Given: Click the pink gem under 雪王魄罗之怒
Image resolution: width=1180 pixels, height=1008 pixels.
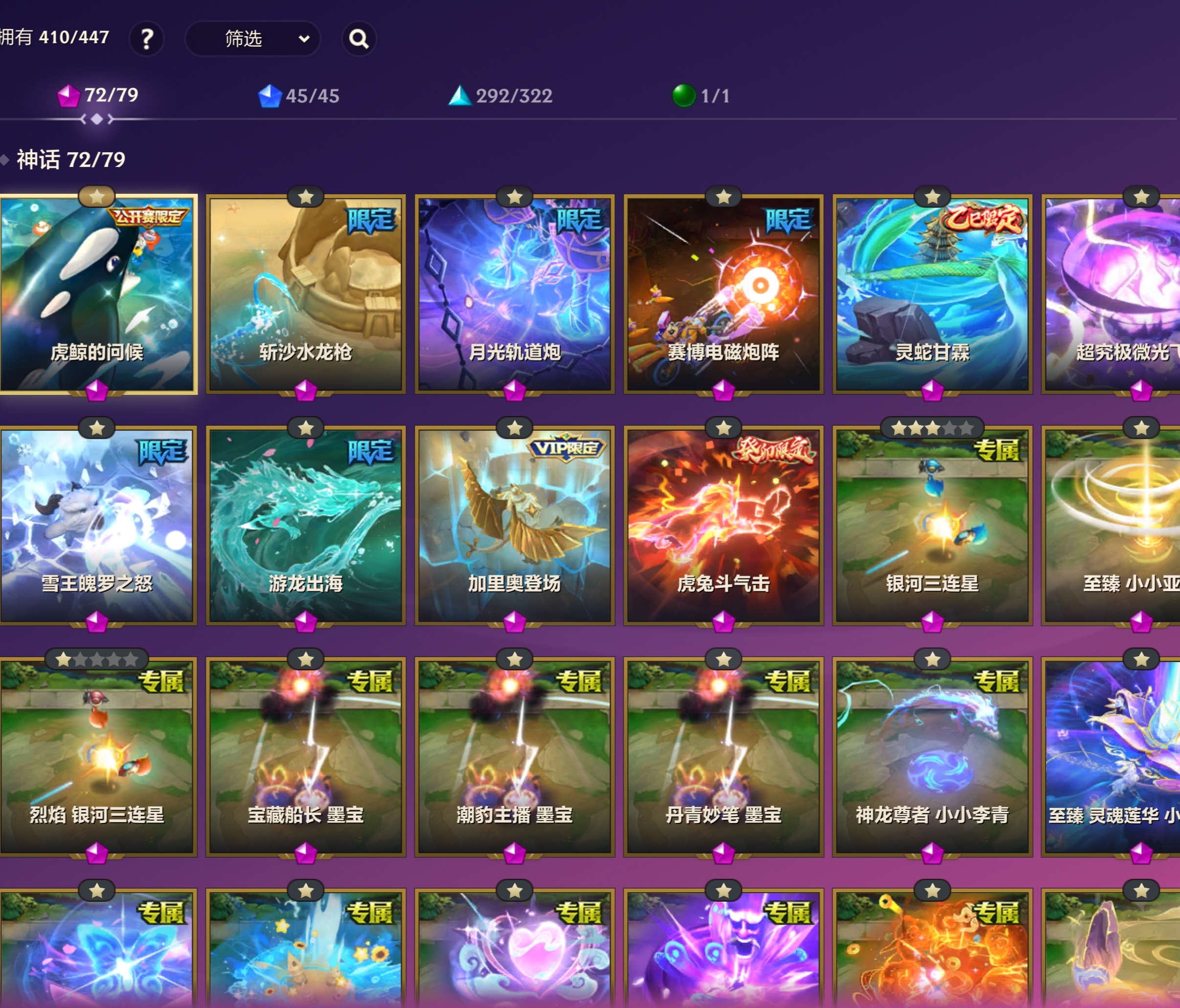Looking at the screenshot, I should [97, 621].
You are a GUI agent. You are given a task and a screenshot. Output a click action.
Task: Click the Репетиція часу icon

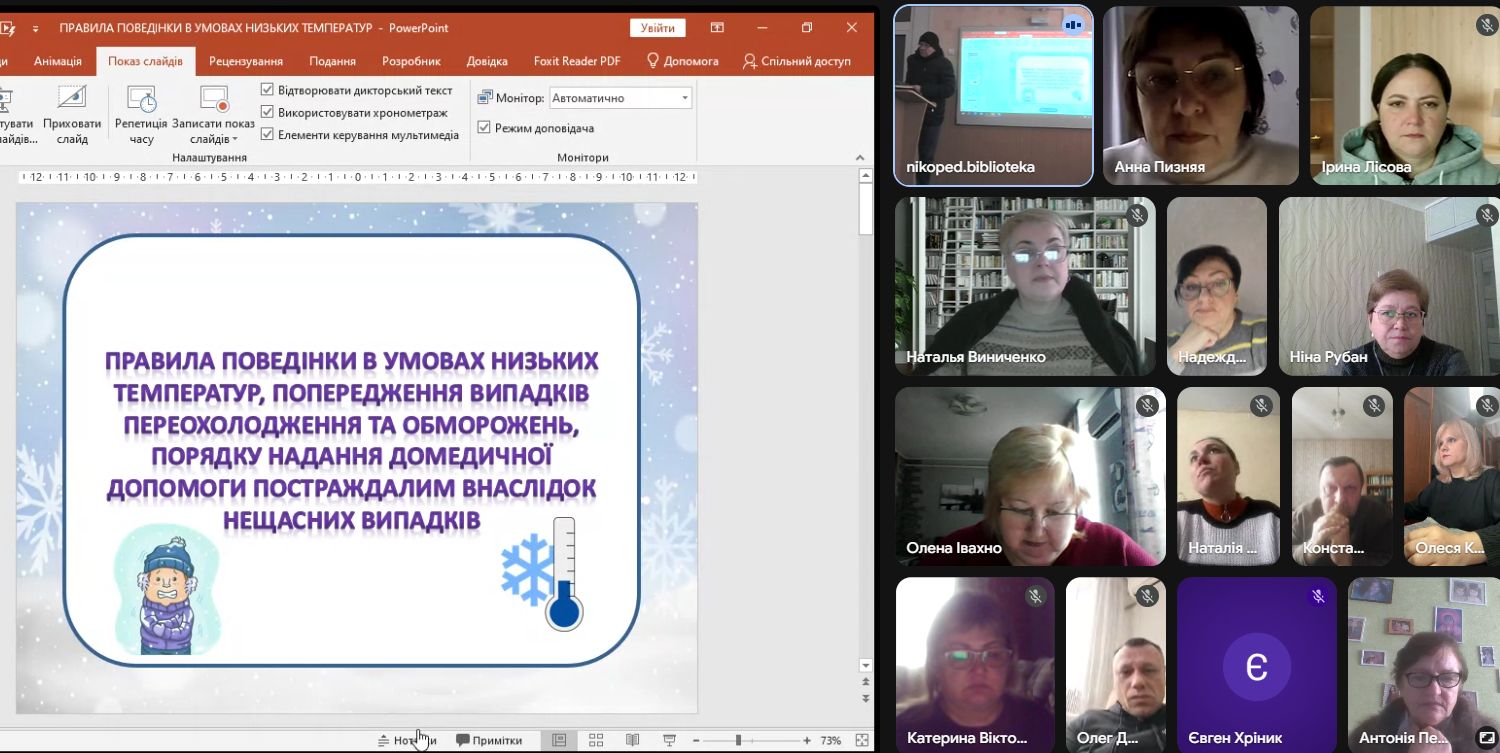tap(140, 110)
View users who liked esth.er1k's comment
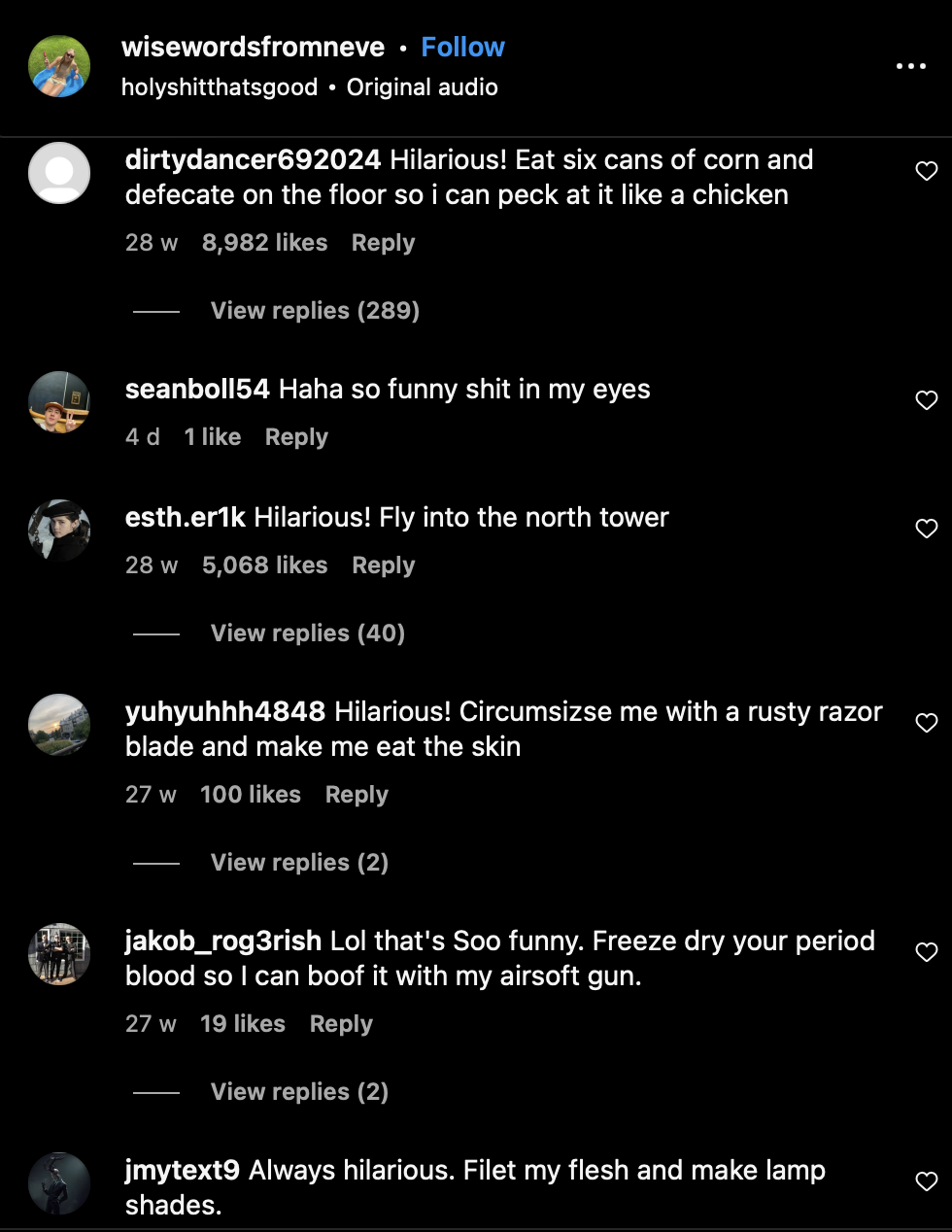Viewport: 952px width, 1232px height. [x=264, y=565]
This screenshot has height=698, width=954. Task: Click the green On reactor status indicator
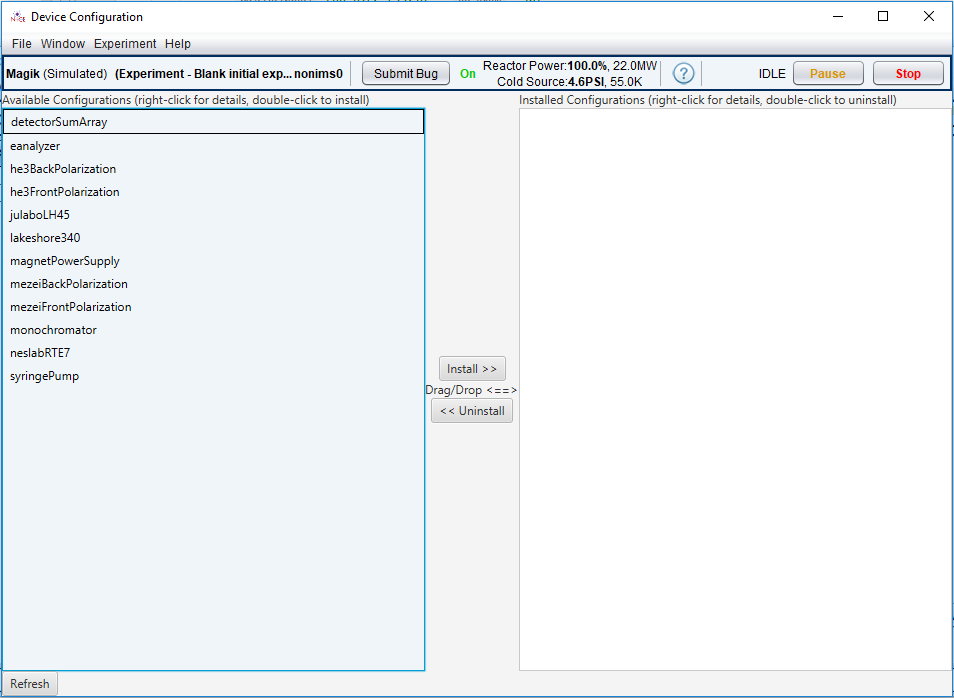pos(467,73)
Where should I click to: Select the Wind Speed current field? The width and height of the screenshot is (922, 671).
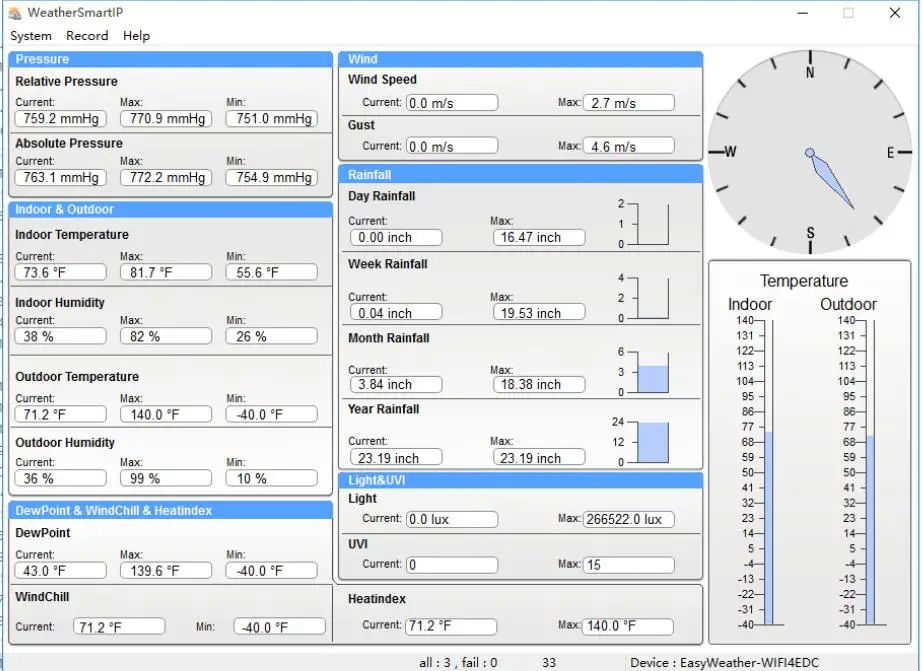(451, 103)
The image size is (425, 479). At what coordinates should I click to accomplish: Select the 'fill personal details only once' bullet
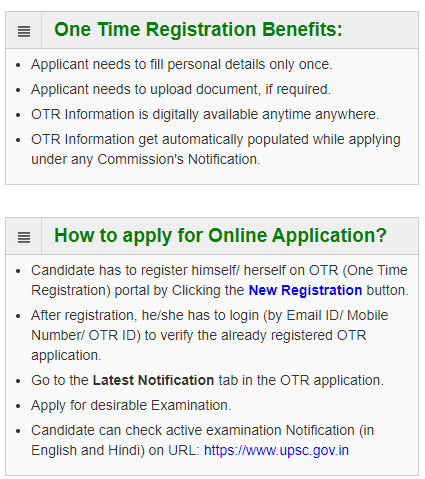(182, 64)
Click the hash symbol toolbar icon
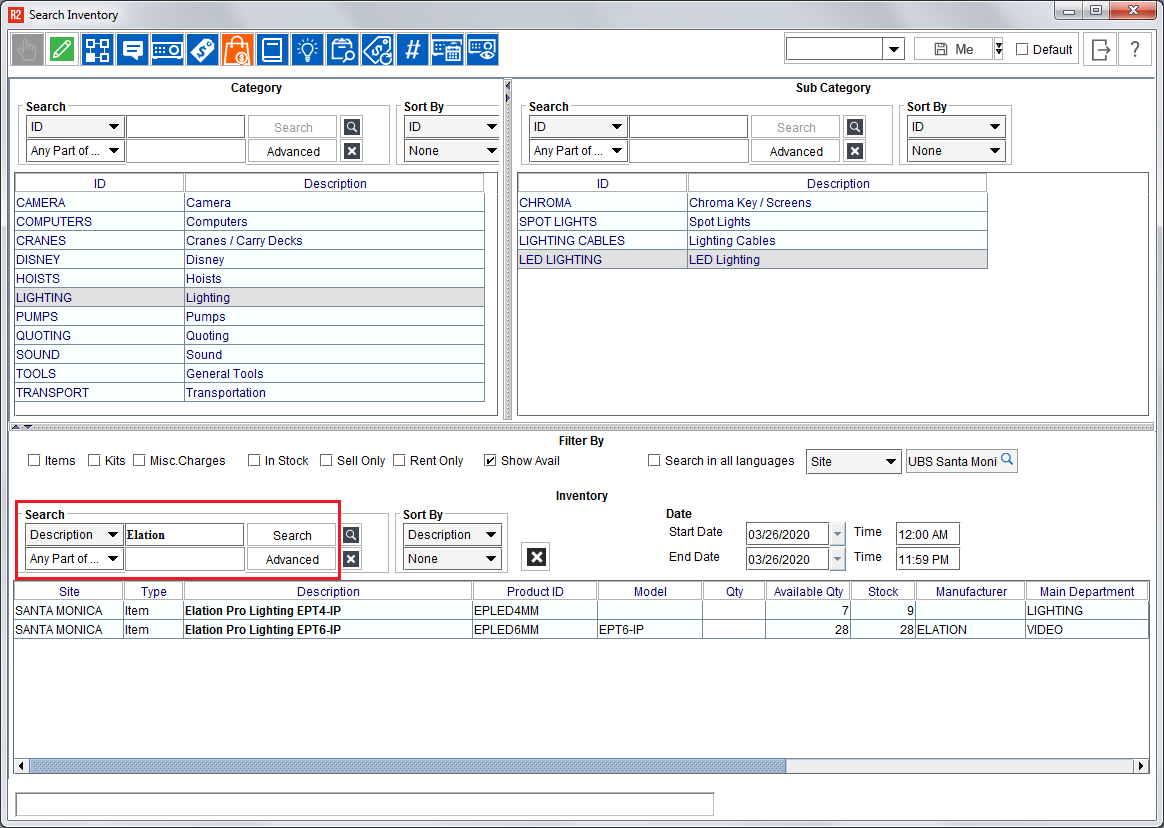 click(x=412, y=49)
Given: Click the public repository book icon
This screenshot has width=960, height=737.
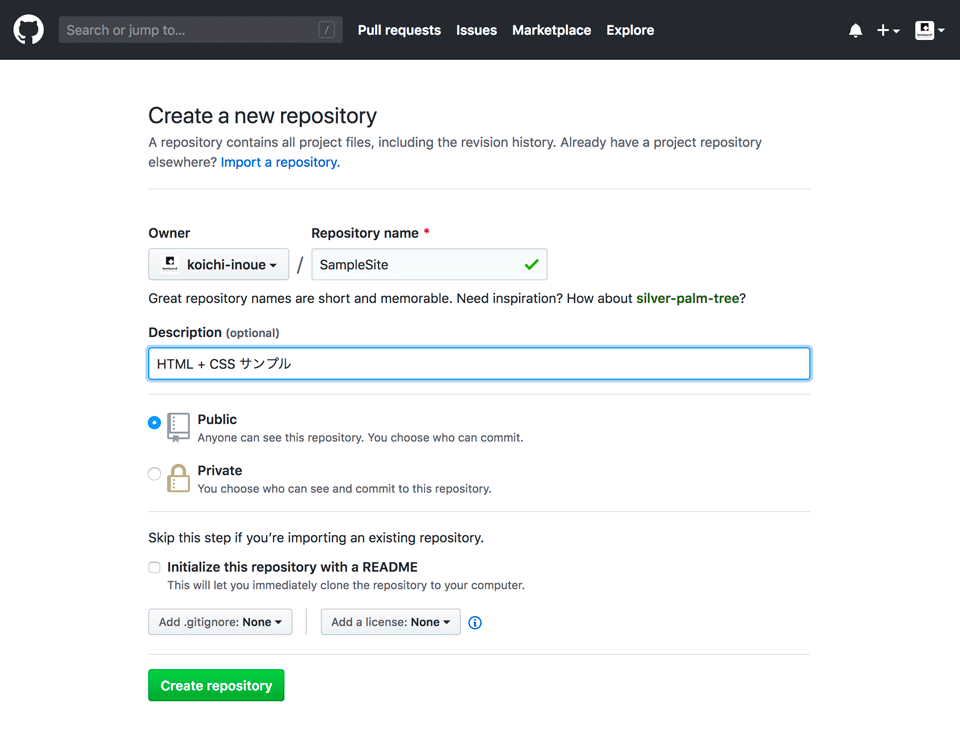Looking at the screenshot, I should click(178, 427).
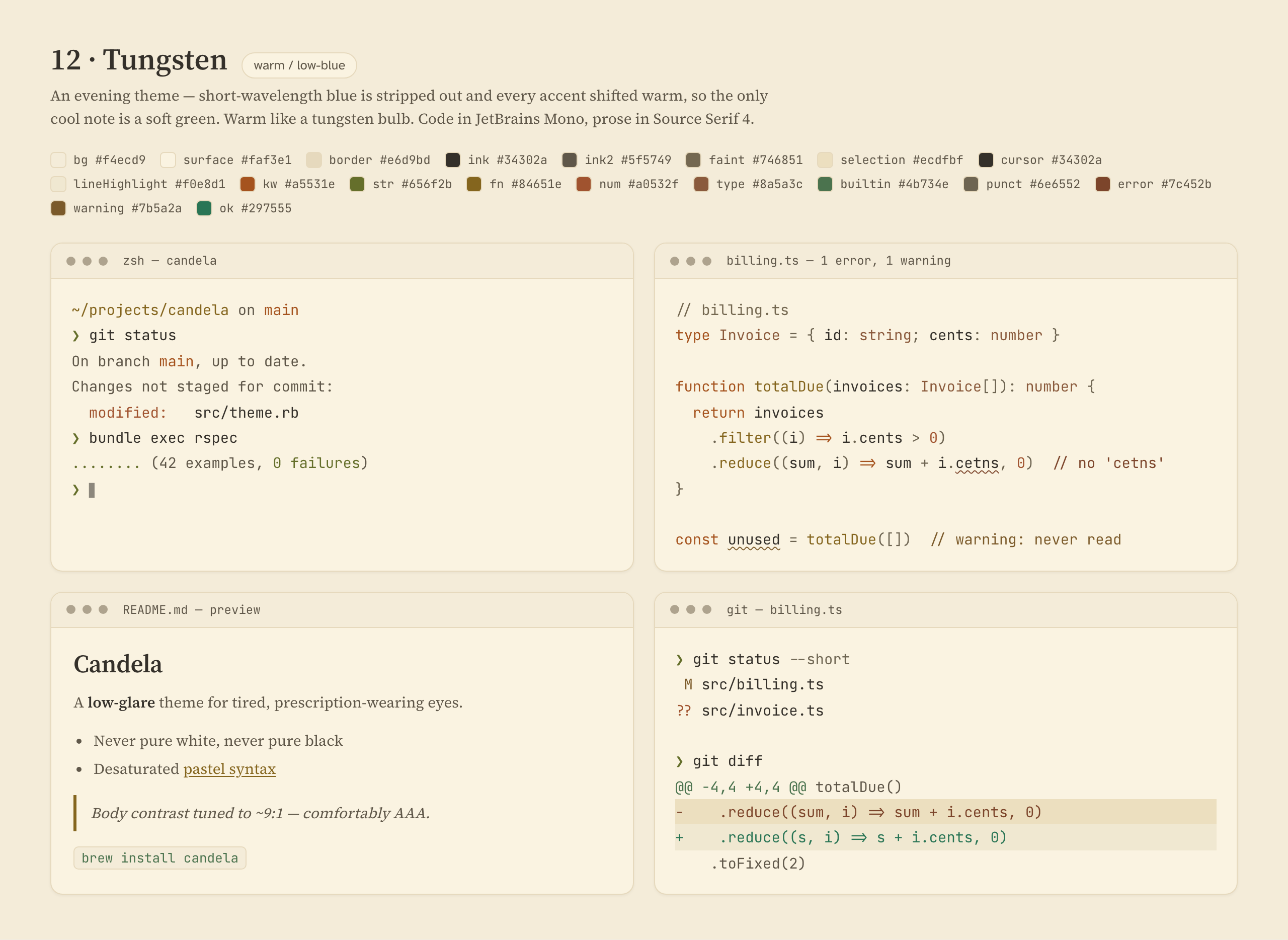Select the error #7c452b swatch
Image resolution: width=1288 pixels, height=940 pixels.
[x=1102, y=184]

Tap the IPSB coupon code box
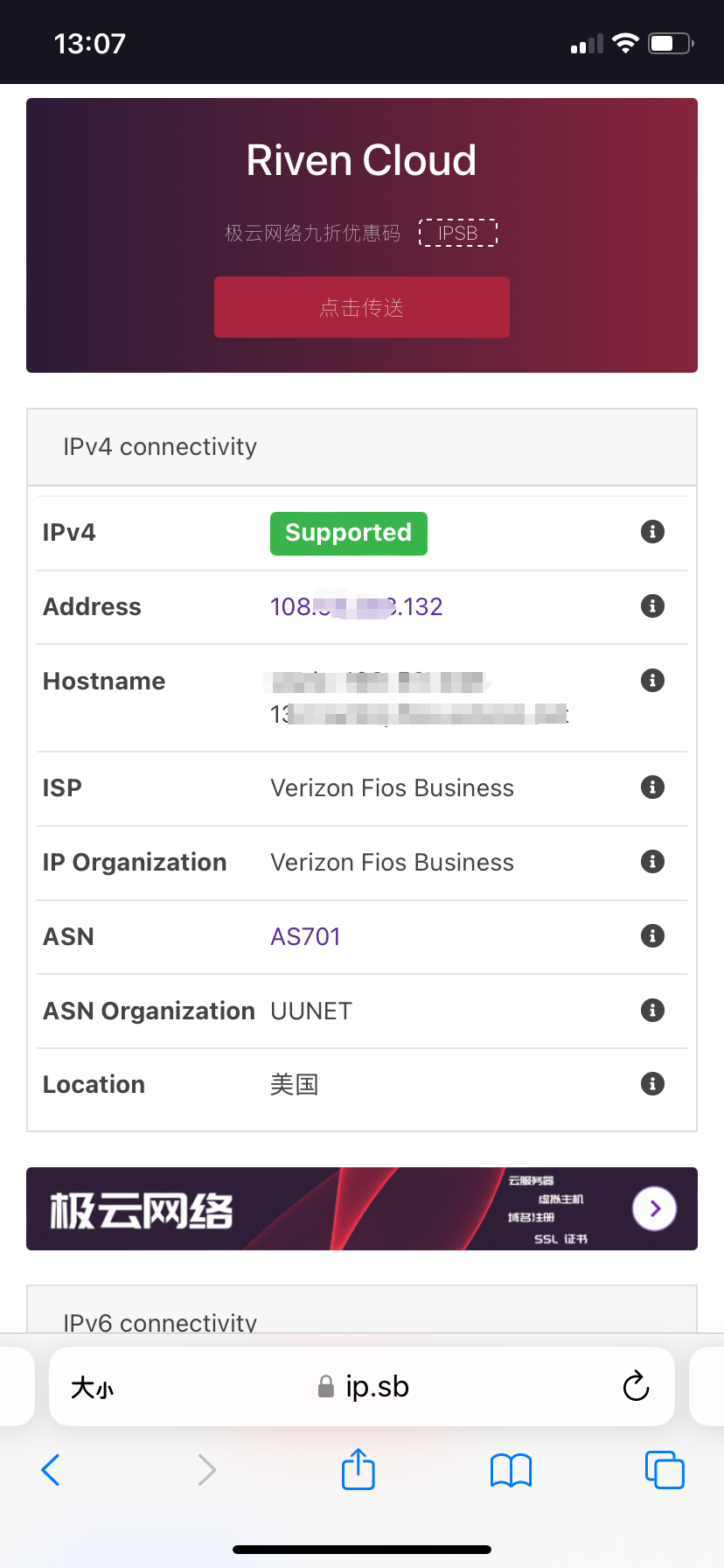tap(457, 233)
|---|
Transcribe the lines above exactly, setting aside any picture among them.

OUTPUT BELOW
Given: Click the pink gem under 雪王魄罗之怒
Image resolution: width=1180 pixels, height=1008 pixels.
Looking at the screenshot, I should [97, 621].
You are a GUI agent. You are given a task and a screenshot. Output a click action.
Task: Click the Репетиція часу icon

tap(140, 110)
View users who liked esth.er1k's comment
Viewport: 952px width, 1232px height. [x=264, y=565]
This screenshot has height=698, width=954. Task: Click the green On reactor status indicator
pos(467,73)
Where should I click to: Select the Wind Speed current field? The width and height of the screenshot is (922, 671).
(451, 103)
The image size is (425, 479). At what coordinates should I click to accomplish: Select the 'fill personal details only once' bullet
(182, 64)
Click the hash symbol toolbar icon
 click(x=412, y=49)
Given: Click the public repository book icon
This screenshot has width=960, height=737.
Looking at the screenshot, I should click(178, 427).
Select the error #7c452b swatch
Image resolution: width=1288 pixels, height=940 pixels.
[x=1102, y=184]

Tap the IPSB coupon code box
tap(457, 233)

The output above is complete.